OSHA’s Temporary, Revised Enforcement Policy

Although COVID-19 is a recordable occupational illness, OSHA acknowledges that in areas where there is ongoing community transmission of COVID-19 it may be difficult for many employers, other than those in certain industries, to conduct inquiries into the work-relatedness of a confirmed case of COVID-19.  As a result, OSHA is using its discretion to relax its enforcement policy for recording requirements of employers outside of the healthcare industry, emergency response organizations, or correctional institutions.  While employers within such industries must continue to make work-relatedness determinations under existing standards, OSHA’s guidance states that it will not hold other employers to the same recording standards until further notice, except where:

  • There is objective evidence that a COVID-19 case may be work-related, which may include instances where there are a number of cases developing among workers who work closely together without an alternative explanation; and
  • The evidence was reasonably available to the employer, which may include information that was given to an employer by employees and information the employer learns regarding the health and safety of their employees in the ordinary course of managing its business and employees.

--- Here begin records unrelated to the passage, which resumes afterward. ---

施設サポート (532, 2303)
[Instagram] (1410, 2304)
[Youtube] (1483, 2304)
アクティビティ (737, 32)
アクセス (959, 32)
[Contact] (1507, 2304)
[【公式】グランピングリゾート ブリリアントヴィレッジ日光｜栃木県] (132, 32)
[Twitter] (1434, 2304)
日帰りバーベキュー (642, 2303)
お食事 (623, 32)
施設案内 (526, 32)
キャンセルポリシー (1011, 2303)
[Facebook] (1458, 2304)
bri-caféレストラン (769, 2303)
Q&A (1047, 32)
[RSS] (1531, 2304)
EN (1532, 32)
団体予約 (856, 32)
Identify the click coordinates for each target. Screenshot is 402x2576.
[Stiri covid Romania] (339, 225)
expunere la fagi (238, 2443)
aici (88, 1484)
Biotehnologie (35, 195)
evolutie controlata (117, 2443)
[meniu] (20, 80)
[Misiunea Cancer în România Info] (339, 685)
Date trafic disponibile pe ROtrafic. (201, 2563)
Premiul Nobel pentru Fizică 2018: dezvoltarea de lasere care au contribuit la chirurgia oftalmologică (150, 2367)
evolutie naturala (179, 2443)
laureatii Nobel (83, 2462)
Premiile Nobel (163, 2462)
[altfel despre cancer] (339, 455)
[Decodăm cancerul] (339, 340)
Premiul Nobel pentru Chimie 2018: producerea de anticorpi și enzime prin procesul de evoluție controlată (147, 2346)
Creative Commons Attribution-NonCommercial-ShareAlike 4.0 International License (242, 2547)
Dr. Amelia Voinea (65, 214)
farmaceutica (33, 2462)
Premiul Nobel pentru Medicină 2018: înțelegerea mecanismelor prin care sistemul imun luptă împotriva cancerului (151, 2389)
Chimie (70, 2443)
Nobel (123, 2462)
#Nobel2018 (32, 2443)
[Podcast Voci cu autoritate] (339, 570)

OSHA’s stated purpose in offering this guidance and relaxing its enforcement policy is to encourage employers to focus on implementing good hygiene practices in their workplaces, and to otherwise mitigate COVID-19’s effects, rather than to focus on making difficult work-relatedness decisions in geographic areas where there is community transmission.


We will continue to monitor updates and publications from OSHA on requirements for employers and issues related to workplace health and safety.  Employers are encouraged to consult with a member of Peabody & Arnold’s COVID-19 Task Force for further information about the COVID-19 pandemic and its impact on employment laws.


[1] A confirmed case of COVID-19 refers to individuals who have at least one respiratory specimen that tested positive for SARS-CoV-2, which is the name of the virus that causes COVID-19.  For more information about confirmed cases, please visit the CDC’s website.

[2] An employer must also consider a case to meet the general recording criteria if it involves a significant injury or illness diagnosed by a physician or other licensed health care professional, even if it does not meet one of the aforementioned criteria.  See 29 C.F.R. § 1904.7.